◆ **Required work**:
(a) In the exhibition listing below for Camille Henrot's The Pale Fox, what award did Henrot receive at the 55th Venice Biennale?
(b) Carry on the exhibition listing below for Camille Henrot's The Pale Fox, picking up after its final sentence.

◆ **Selected text**:
-- begin --

Monir Shahroudy Farmanfarmain, Geometric design with mirror, 2000 Coloured inks and mirror, 67 x 97cm,  Abstract Drawing on at Drawing Room until 19 April 2014. Courtesy of Drawing Room, 2014. Photographer Dan Weill

 

Camille Henrot, The Pale Fox, Chisenhale Gallery

www.chisenhale.org.uk

28 February – 13 April 2014

Chisenhale Gallery is pleased to present an ambitious new commission and the first UK solo exhibition by French, New York-based artist, Camille Henrot (b. 1978). Entitled The Pale Fox, this new installation develops from Grosse Fatigue, 2013 – the film Henrot presented at the 55th Venice Biennale, 2013, for which she was awarded the Silver Lion for most promising young artist. Demonstrating the breadth of Henrot’s output, this exhibition comprises an architectural display system, found objects, drawing, bronze and ceramic sculpture and digital images.

-- end --

◆ **Dataset section**:
-- begin --

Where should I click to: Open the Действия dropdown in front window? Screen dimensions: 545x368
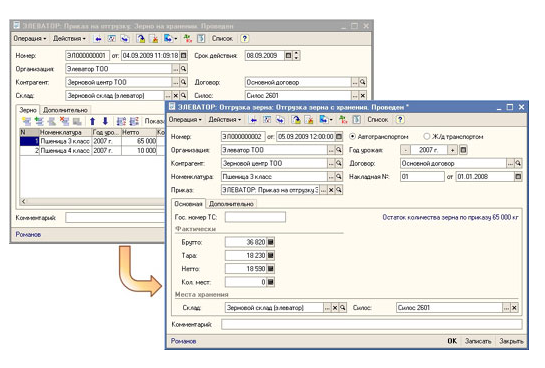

-- end --

◆ **Answers by task**:
(a) She received the Silver Lion for most promising young artist.

(b)
The Pale Fox articulates our desire to make sense of the world through the objects that surround us. Unfolding like a frieze across the four walls of the gallery, a polymorphous aluminium shelf provides a structure wherein the four points of the compass are aligned with stages in an individual lifecycle, the evolution of technology, philosophical principles of Leibniz and the four Classical elements: fire, water, earth and air. This highly personalised aggregation of distinct systems of thought is presented through an intense accumulation of objects and images encountered within a highly constructed, meditative environment.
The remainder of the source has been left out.